▶ _TASK DESCRIPTION_: Taking the line with "56 (1077, 1269)" as the first and the line with "84 (1024, 1360)" as the last, set down exactly every line in that range from the entries below, and no more.

▶ _Pixel coordinate grounding data_:
********

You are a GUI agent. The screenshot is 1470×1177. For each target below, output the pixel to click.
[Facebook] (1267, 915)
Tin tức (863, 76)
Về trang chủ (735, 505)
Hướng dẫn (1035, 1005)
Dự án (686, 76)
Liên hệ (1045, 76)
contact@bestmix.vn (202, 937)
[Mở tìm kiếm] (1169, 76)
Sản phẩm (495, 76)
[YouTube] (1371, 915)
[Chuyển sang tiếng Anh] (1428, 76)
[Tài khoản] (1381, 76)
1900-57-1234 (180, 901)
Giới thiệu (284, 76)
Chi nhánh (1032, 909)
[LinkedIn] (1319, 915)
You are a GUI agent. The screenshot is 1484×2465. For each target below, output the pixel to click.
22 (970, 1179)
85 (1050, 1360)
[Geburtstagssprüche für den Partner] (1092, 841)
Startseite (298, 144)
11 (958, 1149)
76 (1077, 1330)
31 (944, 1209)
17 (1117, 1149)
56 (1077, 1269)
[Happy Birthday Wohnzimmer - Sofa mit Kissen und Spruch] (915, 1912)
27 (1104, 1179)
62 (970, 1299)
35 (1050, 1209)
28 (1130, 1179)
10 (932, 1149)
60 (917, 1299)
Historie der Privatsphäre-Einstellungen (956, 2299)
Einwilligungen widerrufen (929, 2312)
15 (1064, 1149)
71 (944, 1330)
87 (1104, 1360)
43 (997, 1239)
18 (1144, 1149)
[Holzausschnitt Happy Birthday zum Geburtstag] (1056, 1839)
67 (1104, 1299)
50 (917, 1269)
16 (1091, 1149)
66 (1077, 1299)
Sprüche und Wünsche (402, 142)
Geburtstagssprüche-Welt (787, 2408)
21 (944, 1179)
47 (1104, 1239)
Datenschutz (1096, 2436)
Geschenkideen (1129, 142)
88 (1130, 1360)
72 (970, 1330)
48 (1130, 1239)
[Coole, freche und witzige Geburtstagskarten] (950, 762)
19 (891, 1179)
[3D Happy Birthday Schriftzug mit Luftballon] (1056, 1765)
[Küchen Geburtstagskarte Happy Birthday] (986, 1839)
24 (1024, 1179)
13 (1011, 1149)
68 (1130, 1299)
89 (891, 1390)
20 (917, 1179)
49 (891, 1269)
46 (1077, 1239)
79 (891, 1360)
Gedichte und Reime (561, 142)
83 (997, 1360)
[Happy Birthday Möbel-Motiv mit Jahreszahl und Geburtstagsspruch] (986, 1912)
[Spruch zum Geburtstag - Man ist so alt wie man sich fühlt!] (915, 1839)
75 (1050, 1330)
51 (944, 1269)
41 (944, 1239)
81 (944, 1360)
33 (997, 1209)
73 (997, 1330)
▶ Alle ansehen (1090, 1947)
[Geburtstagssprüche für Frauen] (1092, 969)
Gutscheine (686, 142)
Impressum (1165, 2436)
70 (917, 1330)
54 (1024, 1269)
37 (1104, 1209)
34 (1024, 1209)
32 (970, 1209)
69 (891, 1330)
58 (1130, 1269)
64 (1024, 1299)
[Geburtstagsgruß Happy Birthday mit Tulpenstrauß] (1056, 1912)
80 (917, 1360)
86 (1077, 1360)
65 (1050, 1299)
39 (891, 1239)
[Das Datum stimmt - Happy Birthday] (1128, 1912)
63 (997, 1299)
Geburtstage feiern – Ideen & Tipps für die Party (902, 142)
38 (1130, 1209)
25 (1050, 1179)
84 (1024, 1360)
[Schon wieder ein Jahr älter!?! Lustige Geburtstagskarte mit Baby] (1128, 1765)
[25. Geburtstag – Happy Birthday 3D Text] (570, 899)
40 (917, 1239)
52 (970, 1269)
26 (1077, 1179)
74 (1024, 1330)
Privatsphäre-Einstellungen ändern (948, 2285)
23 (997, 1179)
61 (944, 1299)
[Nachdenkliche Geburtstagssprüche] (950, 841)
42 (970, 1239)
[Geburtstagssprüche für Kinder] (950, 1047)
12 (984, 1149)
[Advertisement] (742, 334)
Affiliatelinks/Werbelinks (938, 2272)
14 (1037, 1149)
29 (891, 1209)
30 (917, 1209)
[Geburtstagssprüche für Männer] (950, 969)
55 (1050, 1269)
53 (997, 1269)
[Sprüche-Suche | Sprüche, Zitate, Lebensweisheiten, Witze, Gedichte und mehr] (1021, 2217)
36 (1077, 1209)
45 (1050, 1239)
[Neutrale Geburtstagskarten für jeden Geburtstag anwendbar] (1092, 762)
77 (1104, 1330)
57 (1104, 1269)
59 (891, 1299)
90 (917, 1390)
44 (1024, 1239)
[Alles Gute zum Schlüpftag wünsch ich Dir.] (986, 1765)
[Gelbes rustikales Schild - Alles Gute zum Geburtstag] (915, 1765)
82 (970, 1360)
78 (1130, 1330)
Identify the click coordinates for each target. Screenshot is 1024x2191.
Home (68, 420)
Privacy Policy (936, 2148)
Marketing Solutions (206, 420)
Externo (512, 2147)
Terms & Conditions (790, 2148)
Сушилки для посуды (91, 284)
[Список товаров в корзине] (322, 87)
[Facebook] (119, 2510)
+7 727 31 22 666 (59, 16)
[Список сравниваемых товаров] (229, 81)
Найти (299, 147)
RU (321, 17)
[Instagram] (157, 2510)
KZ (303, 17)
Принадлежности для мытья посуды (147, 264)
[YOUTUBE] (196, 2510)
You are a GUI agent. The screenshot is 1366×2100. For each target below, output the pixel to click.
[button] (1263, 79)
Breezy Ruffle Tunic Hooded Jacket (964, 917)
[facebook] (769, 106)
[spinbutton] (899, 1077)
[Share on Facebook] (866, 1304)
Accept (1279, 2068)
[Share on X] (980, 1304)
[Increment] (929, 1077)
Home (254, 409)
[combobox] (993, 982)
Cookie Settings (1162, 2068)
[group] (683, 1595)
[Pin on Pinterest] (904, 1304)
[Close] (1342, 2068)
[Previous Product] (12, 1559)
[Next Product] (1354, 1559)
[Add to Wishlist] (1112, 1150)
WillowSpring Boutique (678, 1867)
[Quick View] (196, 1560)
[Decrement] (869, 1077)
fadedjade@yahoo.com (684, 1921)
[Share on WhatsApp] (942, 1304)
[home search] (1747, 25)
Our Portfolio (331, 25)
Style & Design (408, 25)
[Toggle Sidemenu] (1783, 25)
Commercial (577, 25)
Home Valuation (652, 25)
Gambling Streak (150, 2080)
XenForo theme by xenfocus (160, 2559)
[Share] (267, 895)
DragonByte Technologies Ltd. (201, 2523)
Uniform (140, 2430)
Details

********

▶ _RESPONSE TO THIS TASK_:
56 (1077, 1269)
[Happy Birthday Wohnzimmer - Sofa mit Kissen und Spruch] (915, 1912)
27 (1104, 1179)
62 (970, 1299)
35 (1050, 1209)
28 (1130, 1179)
10 (932, 1149)
60 (917, 1299)
Historie der Privatsphäre-Einstellungen (956, 2299)
Einwilligungen widerrufen (929, 2312)
15 (1064, 1149)
71 (944, 1330)
87 (1104, 1360)
43 (997, 1239)
18 (1144, 1149)
[Holzausschnitt Happy Birthday zum Geburtstag] (1056, 1839)
67 (1104, 1299)
50 (917, 1269)
16 (1091, 1149)
66 (1077, 1299)
Sprüche und Wünsche (402, 142)
Geburtstagssprüche-Welt (787, 2408)
21 (944, 1179)
47 (1104, 1239)
Datenschutz (1096, 2436)
Geschenkideen (1129, 142)
88 (1130, 1360)
72 (970, 1330)
48 (1130, 1239)
[Coole, freche und witzige Geburtstagskarten] (950, 762)
19 (891, 1179)
[3D Happy Birthday Schriftzug mit Luftballon] (1056, 1765)
[Küchen Geburtstagskarte Happy Birthday] (986, 1839)
24 (1024, 1179)
13 (1011, 1149)
68 (1130, 1299)
89 (891, 1390)
20 (917, 1179)
49 (891, 1269)
46 (1077, 1239)
79 (891, 1360)
Gedichte und Reime (561, 142)
83 (997, 1360)
[Happy Birthday Möbel-Motiv mit Jahreszahl und Geburtstagsspruch] (986, 1912)
[Spruch zum Geburtstag - Man ist so alt wie man sich fühlt!] (915, 1839)
75 (1050, 1330)
51 (944, 1269)
41 (944, 1239)
81 (944, 1360)
33 (997, 1209)
73 (997, 1330)
▶ Alle ansehen (1090, 1947)
[Geburtstagssprüche für Frauen] (1092, 969)
Gutscheine (686, 142)
Impressum (1165, 2436)
70 (917, 1330)
54 (1024, 1269)
37 (1104, 1209)
34 (1024, 1209)
32 (970, 1209)
69 (891, 1330)
58 (1130, 1269)
64 (1024, 1299)
[Geburtstagsgruß Happy Birthday mit Tulpenstrauß] (1056, 1912)
80 (917, 1360)
86 (1077, 1360)
65 (1050, 1299)
39 (891, 1239)
[Das Datum stimmt - Happy Birthday] (1128, 1912)
63 (997, 1299)
Geburtstage feiern – Ideen & Tipps für die Party (902, 142)
38 (1130, 1209)
25 (1050, 1179)
84 (1024, 1360)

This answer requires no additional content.